***** ARTIKEL

Das Dokument „Gegenwart und Zukunft der Russischen Welt“ des Weltkonzils des Russischen Volkes ist in der Ukraine auf scharfe Kritik gestoßen. Der Ukrainische Rat der Kirchen und religiösen Organisationen verurteilte es „nachdrücklich und kategorisch“. Es folge den Narrativen und der Ideologie der Russischen Welt, die der Rat wiederholt verurteilt habe, und versuche sogar, den Angriffskrieg gegen die Ukraine öffentlich zu rechtfertigen, den es einen Heiligen Krieg nenne. Zudem verleugne es die Existenz des ukrainischen Volks und dessen Recht, in einem eigenen Staat zu leben. Aufgrund ihrer Mitarbeit im Weltkonzil und weil das Dokument auch auf den offiziellen Kanälen der Russischen Orthodoxe Kirche (ROK) publiziert wurde, trügen die Leitung der ROK und die Oberhäupter der anderen Religionsgemeinschaften die „volle moralische Verantwortung für den Inhalt dieses unmenschlichen Neonazi-Dokuments, das gänzlich der Wahrheit und den spirituellen und moralischen Auffassungen von Christentum, Islam und Judentum widerspricht“. Die Komplizenschaft mit dem Angreifer, wozu auch die öffentliche Rechtfertigung gehöre, sei ein „spirituelles Verbrechen“. Der Rat forderte daher, dass Patriarch Kirill und die Führung des Weltkonzils mit internationalen Sanktionen belegt werden.

Die Ukrainische Orthodoxe Kirche (UOK), die bis im Mai 2022 Teil der ROK gewesen war, erklärte, sich von den im Dokument enthaltenen Ideen „zu distanzieren, sie kategorisch nicht zu teilen und zu verurteilen“. In ihrem Statement distanzierte sie sich auch ausdrücklich von der Ideologie der Russischen Welt, denn die Aufgabe der Kirche sei die Verkündung des Evangeliums, nicht die Bildung „geopolitischer und geospiritueller Konstruktionen“. Die UOK wiederholte ihre Unterstützung für den ukrainischen Staat und kritisierte, dass im Dokument die Verletzung der Souveränität und territorialen Unversehrtheit der Ukraine gefordert werde. Sogar die Sozialkonzeption der ROK selbst erlaube es ihren Geistlichen nicht, einen Staat in einem Bürger- oder Angriffskrieg zu unterstützen, und sehe den Widerstand gegen Propaganda für Krieg und Gewalt vor. Daher sollte „die ROK statt ideologischer Unterstützung und Rechtfertigung der kriegerischen Aggression und Intervention Russlands in der Ukraine ihre Stimme gegen diesen Eroberungskrieg erheben. Nach unserer Überzeugung sind Aufrufe zur Zerstörung der Ukraine und die Rechtfertigung der kriegerischen Aggression nicht mit der Lehre des Evangeliums vereinbar.“.

**********
***** ROHDATEN

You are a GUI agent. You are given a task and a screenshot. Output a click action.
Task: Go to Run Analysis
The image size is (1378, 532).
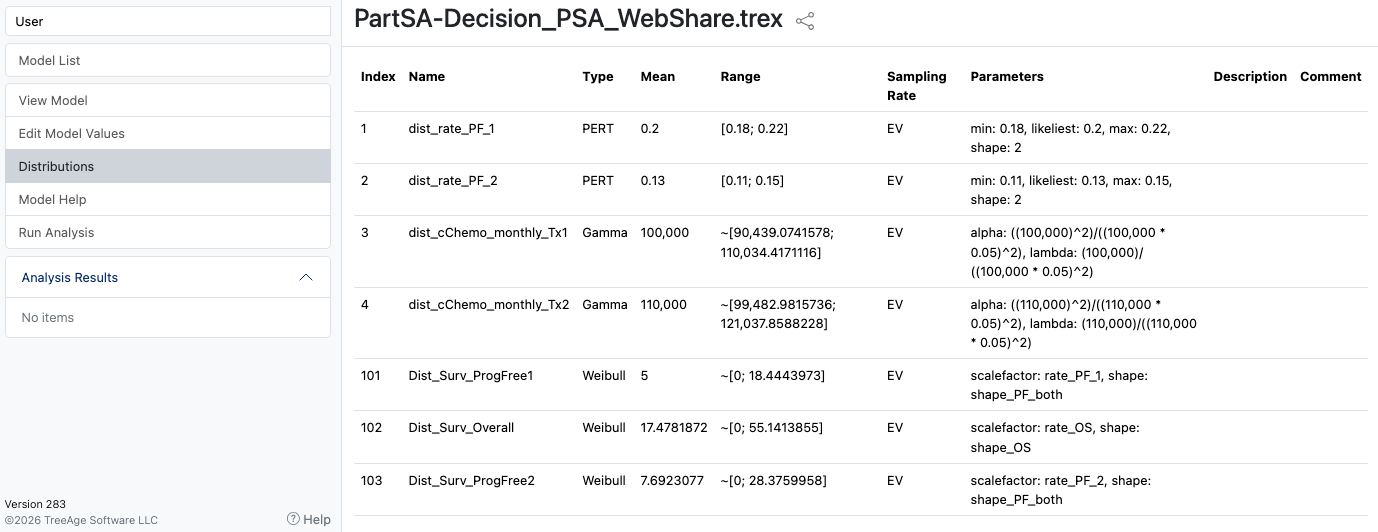click(168, 232)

**********

DEINE AUFGABEN:
(a) Beantworte diese Fragen zum Artikel:
(i) Was verlangte der Ukrainische Rat der Kirchen und religiösen Organisationen für Patriarch Kirill und die Führung des Weltkonzils?
(ii) Bis wann gehörte die Ukrainische Orthodoxe Kirche zur ROK?
(iii) Was ist nach Ansicht der UOK die Aufgabe der Kirche?
(b) Schreib den Artikel über die ukrainischen Reaktionen auf das Dokument des Weltkonzils nach seinem letzten Satz weiter.

RICHTIGE ANTWORTEN:
(a)
(i) Internationale Sanktionen gegen sie.
(ii) Bis Mai 2022.
(iii) Die Verkündung des Evangeliums.

(b)
Metropolit Epifanij (Dumenko), das Oberhaupt der Orthodoxen Kirche der Ukraine (OKU), bezeichnete die Ideologie der Russischen Welt auf Facebook „aus religiöser Sicht“ als „häretische Lehre und neuste Form des Götzendienstes“. Aus „weltlicher Sicht“ sei die Russische Welt „eine Form des Nazismus, die Angriffskrieg, Terror, Genozid und andere Verbrechen gegen die Menschlichkeit rechtfertigt“. Er sieht das Dokument als weiteren Anlass, Religionsgemeinschaften in der Ukraine zu verbieten, deren Zentrum sich in Russland befindet.

Auch unter russischen Geistlichen, die gegen den Krieg sind, rief das Dokument Ablehnung hervor. Kritisiert wird, dass es darin keine Bezüge zum Evangelium gibt. Die Widersprüche zur Sozialdoktrin der ROK werden ebenfalls hervorgehoben.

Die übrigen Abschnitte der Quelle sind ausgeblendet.